Brief = Scan the entries below for the word "panel" and copy every line where it turns up.
>>>
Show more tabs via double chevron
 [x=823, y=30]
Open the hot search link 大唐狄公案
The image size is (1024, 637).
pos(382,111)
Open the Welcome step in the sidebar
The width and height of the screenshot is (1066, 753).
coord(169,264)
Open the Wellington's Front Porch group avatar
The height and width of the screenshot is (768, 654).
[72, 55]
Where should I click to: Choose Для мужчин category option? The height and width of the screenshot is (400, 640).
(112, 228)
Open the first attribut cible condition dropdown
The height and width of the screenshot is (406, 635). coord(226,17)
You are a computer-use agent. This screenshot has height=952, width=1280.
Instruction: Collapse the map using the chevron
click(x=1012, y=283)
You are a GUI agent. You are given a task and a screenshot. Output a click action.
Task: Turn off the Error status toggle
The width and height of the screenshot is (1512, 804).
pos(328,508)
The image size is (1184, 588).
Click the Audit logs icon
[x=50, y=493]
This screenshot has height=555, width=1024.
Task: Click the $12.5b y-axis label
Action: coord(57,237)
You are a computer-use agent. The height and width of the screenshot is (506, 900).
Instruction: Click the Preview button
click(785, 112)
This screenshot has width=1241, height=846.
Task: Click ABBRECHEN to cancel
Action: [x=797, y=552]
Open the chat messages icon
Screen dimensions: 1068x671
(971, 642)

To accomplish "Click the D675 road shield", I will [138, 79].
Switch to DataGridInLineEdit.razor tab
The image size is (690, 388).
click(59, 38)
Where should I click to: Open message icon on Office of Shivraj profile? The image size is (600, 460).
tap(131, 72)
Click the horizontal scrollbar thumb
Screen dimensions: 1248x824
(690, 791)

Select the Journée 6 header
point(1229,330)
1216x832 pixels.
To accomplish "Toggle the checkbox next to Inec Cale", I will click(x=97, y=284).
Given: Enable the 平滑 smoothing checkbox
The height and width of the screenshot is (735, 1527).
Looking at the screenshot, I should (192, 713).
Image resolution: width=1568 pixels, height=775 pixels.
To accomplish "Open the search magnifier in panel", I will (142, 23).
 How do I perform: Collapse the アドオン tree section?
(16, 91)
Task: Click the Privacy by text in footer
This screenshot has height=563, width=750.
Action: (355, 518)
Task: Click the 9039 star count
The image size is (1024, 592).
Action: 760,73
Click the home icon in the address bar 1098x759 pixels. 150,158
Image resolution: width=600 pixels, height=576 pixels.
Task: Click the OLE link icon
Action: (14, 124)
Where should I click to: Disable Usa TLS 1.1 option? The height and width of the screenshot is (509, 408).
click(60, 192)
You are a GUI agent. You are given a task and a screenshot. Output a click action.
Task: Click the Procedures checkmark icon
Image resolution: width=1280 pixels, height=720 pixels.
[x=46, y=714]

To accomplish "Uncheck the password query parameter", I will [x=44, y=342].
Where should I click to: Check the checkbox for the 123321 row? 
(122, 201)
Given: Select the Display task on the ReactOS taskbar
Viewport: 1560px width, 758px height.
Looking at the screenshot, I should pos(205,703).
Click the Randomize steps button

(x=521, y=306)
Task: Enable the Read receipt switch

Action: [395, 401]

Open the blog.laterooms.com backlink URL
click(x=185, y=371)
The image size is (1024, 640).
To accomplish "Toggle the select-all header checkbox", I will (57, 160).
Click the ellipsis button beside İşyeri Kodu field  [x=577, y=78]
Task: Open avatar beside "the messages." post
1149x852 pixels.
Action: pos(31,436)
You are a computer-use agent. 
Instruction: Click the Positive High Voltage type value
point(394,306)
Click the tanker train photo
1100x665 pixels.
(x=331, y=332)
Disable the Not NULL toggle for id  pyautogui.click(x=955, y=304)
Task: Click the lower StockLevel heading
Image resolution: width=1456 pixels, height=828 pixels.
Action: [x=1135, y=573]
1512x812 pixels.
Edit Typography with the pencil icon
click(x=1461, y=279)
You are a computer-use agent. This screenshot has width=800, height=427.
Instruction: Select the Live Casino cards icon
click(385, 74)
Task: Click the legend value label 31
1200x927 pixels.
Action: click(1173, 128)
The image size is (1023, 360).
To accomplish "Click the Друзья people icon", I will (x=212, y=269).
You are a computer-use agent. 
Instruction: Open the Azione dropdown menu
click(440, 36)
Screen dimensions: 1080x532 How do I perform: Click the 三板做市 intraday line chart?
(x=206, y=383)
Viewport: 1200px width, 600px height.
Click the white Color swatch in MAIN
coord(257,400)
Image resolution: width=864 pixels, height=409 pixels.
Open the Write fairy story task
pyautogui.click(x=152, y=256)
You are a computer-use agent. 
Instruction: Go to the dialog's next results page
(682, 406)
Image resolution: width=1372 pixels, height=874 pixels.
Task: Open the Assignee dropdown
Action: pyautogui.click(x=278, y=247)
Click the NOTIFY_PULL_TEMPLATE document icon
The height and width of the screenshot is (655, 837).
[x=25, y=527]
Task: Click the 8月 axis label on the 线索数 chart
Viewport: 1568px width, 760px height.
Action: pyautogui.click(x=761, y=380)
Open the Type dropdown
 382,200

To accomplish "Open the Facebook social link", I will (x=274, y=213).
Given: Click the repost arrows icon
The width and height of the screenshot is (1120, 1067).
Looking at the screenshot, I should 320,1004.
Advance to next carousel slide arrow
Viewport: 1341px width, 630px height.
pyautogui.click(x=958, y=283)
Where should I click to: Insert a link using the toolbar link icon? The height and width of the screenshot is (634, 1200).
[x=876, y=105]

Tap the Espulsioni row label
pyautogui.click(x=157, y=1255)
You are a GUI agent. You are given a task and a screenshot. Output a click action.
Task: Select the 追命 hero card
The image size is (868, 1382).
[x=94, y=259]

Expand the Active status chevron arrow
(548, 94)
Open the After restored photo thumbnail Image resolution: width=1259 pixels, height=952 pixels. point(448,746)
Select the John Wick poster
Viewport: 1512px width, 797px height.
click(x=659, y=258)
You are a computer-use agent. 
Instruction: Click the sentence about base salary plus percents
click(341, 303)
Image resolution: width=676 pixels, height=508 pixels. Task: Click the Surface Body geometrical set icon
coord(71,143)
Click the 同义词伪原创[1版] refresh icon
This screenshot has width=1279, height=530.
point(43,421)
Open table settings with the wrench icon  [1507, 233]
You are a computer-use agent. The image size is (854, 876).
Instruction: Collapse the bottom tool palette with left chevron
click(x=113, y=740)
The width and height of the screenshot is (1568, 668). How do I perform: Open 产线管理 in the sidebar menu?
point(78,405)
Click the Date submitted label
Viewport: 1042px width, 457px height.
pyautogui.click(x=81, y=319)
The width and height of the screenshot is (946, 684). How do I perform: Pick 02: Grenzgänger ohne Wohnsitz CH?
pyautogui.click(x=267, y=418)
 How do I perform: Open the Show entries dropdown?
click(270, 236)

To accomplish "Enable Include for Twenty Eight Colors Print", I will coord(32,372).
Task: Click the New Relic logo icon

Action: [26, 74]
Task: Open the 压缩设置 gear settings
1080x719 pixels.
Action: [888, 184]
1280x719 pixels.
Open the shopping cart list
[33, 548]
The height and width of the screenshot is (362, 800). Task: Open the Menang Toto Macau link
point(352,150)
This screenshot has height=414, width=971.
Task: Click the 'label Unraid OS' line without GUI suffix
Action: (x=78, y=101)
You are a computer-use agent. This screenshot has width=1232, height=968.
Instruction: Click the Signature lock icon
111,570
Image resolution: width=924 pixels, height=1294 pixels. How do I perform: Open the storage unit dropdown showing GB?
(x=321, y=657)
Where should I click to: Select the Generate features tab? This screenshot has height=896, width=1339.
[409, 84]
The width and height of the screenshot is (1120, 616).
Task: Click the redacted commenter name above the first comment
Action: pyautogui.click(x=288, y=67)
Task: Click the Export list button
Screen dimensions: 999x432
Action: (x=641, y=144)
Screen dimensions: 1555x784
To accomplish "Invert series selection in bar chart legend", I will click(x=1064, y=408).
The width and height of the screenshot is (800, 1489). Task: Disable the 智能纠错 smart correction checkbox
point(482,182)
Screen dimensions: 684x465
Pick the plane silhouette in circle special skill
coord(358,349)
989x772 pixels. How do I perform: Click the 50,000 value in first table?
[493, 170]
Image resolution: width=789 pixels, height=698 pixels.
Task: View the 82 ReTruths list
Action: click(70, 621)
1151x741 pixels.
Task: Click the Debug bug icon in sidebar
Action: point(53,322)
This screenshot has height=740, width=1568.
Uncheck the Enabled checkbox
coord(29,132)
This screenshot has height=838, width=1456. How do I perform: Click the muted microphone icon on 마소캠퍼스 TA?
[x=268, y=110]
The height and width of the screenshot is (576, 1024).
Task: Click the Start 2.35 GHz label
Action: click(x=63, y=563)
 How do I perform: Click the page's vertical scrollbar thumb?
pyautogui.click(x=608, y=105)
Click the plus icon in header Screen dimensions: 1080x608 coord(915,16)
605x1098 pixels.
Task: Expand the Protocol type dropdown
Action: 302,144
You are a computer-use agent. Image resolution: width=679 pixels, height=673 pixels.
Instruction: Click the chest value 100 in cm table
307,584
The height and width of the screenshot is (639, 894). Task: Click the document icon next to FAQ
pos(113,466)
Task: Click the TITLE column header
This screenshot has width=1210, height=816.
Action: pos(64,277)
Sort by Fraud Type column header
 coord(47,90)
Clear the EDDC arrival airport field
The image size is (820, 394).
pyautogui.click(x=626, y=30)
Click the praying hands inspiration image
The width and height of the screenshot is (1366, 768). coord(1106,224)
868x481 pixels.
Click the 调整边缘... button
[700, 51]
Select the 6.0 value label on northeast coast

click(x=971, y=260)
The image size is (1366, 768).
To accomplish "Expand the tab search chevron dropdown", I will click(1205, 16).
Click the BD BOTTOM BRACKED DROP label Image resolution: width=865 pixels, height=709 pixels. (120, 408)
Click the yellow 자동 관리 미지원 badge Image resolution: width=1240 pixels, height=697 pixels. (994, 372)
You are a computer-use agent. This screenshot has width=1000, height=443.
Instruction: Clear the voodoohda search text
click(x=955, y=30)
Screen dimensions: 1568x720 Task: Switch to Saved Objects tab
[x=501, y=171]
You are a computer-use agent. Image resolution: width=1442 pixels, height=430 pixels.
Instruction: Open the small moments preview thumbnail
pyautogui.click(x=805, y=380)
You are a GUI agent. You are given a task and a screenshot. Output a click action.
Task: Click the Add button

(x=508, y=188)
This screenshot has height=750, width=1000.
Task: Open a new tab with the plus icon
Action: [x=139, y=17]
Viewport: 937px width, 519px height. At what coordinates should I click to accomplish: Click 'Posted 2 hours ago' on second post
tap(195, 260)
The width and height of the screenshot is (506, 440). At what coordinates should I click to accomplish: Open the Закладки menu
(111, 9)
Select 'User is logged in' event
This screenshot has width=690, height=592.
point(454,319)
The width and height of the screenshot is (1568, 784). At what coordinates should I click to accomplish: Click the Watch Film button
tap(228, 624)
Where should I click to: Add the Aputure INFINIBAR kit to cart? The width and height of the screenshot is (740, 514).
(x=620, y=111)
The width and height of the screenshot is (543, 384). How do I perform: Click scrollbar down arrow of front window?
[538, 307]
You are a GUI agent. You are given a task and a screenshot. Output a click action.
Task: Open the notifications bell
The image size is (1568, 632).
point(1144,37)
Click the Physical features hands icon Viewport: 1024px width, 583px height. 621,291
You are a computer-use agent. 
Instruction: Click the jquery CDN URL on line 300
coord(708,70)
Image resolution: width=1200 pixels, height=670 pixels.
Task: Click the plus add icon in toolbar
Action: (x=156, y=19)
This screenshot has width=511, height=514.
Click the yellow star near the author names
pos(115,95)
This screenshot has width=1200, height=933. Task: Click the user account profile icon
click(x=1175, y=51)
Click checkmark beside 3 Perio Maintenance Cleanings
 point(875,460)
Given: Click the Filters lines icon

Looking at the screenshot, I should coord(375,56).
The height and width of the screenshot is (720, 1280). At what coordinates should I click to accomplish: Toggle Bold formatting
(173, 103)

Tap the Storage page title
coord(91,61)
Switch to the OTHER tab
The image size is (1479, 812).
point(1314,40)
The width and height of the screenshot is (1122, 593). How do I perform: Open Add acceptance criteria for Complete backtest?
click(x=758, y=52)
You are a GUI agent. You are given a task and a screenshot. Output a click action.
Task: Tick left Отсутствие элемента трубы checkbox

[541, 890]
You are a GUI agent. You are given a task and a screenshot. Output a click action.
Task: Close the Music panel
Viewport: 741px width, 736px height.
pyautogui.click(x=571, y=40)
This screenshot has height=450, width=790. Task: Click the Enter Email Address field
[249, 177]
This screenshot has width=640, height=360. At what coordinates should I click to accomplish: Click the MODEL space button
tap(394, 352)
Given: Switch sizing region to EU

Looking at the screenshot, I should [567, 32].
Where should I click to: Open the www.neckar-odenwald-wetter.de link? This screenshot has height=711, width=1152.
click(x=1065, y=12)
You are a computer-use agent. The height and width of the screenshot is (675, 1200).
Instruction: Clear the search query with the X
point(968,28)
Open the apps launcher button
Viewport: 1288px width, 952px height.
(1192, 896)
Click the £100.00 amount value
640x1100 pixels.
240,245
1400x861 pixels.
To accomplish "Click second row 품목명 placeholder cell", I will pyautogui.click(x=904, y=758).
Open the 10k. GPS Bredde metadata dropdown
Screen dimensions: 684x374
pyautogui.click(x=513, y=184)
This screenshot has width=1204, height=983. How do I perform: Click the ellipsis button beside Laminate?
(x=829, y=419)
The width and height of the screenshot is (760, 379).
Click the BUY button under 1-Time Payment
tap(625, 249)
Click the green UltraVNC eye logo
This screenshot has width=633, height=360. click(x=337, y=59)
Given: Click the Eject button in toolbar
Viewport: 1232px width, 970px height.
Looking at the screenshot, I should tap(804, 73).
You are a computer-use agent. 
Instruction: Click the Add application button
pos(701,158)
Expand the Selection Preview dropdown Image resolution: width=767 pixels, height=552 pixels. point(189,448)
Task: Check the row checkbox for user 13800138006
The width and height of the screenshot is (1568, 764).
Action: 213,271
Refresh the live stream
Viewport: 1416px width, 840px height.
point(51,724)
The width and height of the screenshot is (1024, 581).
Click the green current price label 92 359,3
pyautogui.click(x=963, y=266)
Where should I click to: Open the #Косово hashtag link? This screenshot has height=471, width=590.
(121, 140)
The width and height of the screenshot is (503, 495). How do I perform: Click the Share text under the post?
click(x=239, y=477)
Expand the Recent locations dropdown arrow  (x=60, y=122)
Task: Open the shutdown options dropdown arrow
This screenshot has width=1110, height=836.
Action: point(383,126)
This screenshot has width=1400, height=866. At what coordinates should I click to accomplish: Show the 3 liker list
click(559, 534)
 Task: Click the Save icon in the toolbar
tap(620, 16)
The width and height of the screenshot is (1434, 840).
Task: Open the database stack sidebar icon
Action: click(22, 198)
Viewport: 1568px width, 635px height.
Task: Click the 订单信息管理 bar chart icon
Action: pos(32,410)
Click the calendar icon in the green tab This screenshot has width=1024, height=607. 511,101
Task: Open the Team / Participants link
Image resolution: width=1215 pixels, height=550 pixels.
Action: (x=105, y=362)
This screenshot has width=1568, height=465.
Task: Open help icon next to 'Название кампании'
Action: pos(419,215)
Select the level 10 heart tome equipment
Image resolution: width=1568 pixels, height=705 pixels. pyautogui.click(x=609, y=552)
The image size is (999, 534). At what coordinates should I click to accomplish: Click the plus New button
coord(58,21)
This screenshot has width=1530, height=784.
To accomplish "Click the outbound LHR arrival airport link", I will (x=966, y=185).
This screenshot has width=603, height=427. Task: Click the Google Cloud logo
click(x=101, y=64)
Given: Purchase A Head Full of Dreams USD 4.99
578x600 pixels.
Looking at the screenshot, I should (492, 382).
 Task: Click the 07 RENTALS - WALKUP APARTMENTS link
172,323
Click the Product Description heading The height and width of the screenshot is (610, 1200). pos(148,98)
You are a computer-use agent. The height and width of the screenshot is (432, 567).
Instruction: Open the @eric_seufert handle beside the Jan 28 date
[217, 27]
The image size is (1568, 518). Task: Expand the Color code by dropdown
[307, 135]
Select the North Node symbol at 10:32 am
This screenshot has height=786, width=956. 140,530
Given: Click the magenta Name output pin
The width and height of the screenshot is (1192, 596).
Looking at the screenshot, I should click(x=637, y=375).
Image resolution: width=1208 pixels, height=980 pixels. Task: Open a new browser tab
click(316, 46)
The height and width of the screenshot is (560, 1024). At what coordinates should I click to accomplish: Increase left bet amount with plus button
<<<
Final answer =
To accomplish "Open the search magnifier in panel", I will (142, 23).
Task: Close the Music panel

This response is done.